On August 14, 2016, the world watched in anticipation as Usain Bolt attempted to become the first athlete in history to win 3 Olympic gold medals in the 100m sprint. As the cameras scanned the line-up, we saw close-ups of the seven athletes seeking to deny Bolt this final glory. Their faces fiercely focused, as you would expect in the lead up to the moment they had dedicated their lives to for the past four years, or more.

And then, the camera panned to Bolt. His beaming smile bringing mighty cheers from the Rio crowd. The cheers grew louder still as Bolt proceeded to pull faces to the camera and jiggle with rhythm befitting of his Jamaican DNA. In this all-important moment, with the expectation and pressure of the world upon his shoulders, Bolt stood out from his rivals. Instead on narrowing his focus, he broadened it. Instead of looking anxious, Bolt looked...well...happy. 

The race began and, as is often the case, Bolt was last out of the blocks. His main rival Justin Gatlin of the USA took a clear lead. By the half way mark, Gatlin appeared to draw further ahead. The world held its breath and the thought of a beaten Bolt became a real possibility. Then, with about 40-metres between him and his legacy, Bolt unwound. As we have come to expect from this great champion, he found another gear, striding through the field, leaving Gatlin and co fighting for silver and bronze. In characteristic Bolt fashion, there was no final dip at the line for a better time. Instead, the celebrations started early as he seamlessly strode through the line and into his victory lap! He proceeded to pose with mascots, lean in for selfies with spectators and leave his shoes with a young fan.
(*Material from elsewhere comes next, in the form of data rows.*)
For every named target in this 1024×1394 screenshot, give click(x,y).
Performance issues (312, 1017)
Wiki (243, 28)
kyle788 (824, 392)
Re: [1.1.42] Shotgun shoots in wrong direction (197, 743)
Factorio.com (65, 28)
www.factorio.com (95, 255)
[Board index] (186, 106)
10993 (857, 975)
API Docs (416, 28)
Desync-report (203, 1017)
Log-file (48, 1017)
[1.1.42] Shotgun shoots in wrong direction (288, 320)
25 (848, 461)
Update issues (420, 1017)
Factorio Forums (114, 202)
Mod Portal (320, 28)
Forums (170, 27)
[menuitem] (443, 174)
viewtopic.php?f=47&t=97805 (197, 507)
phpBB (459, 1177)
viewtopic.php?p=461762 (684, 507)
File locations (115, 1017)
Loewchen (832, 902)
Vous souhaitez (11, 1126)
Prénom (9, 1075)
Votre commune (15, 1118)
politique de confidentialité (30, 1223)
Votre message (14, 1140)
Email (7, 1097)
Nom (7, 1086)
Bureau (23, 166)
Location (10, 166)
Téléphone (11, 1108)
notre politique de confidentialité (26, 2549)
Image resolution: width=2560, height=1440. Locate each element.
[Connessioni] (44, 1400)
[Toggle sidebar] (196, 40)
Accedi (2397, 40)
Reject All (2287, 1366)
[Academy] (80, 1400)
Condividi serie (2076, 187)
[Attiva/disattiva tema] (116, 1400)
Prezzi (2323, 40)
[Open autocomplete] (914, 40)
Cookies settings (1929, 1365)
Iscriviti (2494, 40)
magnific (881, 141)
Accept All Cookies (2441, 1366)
It is difficult not to love watching Usain Bolt. His energy is infectious and the pre and post race antics entertaining to say the least. However, the spectacle that is Usain Bolt teaches athletes an important lesson. A lesson backed up by rigorous research in the field of Positive Psychology.

So, what’s the lesson?

In short: positive emotion improves performance. In a world where the prevailing formula is ‘success brings happiness’, such a claim may be quickly dismissed. However, this formula is broken. It is around the wrong way. Research from the field of positive psychology is showing us that in most contexts, happiness actually brings success. See, Bolt wasn’t just smiling, in a good mood and feeling alive after he crossed the line. He was equally as positive when taking his place in the start blocks (I encourage you to go back and watch a replay and compare Bolt to the other athletes on the line).

But how does this make Bolt (or you) run faster?

There are numerous reasons why positive emotion can fuel performance, but essentially the research boils down to the fact that feeling positive broadens the thoughts and actions available to us in each moment (see Fredrickson’s ‘Broaden and Build theory'). To see this in action, think of a time when you felt negative or stressed, what were you thinking? Chances are you couldn’t see past the problem. Now think of a time when you felt really good, what were you thinking then? Chances are you felt optimistic and could see countless possibilities and solutions. This is because positive emotion floods the body with dopamine and serotonin, which dial the brain's creative and learning centres up to higher levels. And when you feel positive and excited about challenges, more blood actually flows to the working muscles, increasing physical performance. 

A recent study from the German Sport University measured the influence of anxiety and happiness of sprint performance. The researchers found that athletes who were induced into a happy state prior to sprinting ran significantly faster than when they were induced into an anxious OR neutral emotional state. Back to the 60-meter mark of the Olympic final, had Bolt been in an anxious state, fearing he may be beaten, he likely would have. It was here, however, that his pre-race positivity appeared to keep him relaxed and in the moment, enabling him to stride into top gear. In the end, eight milliseconds was the difference between Bolt claiming his legacy and an Olympic upset. 

The mini-moments matter, and so does your mood.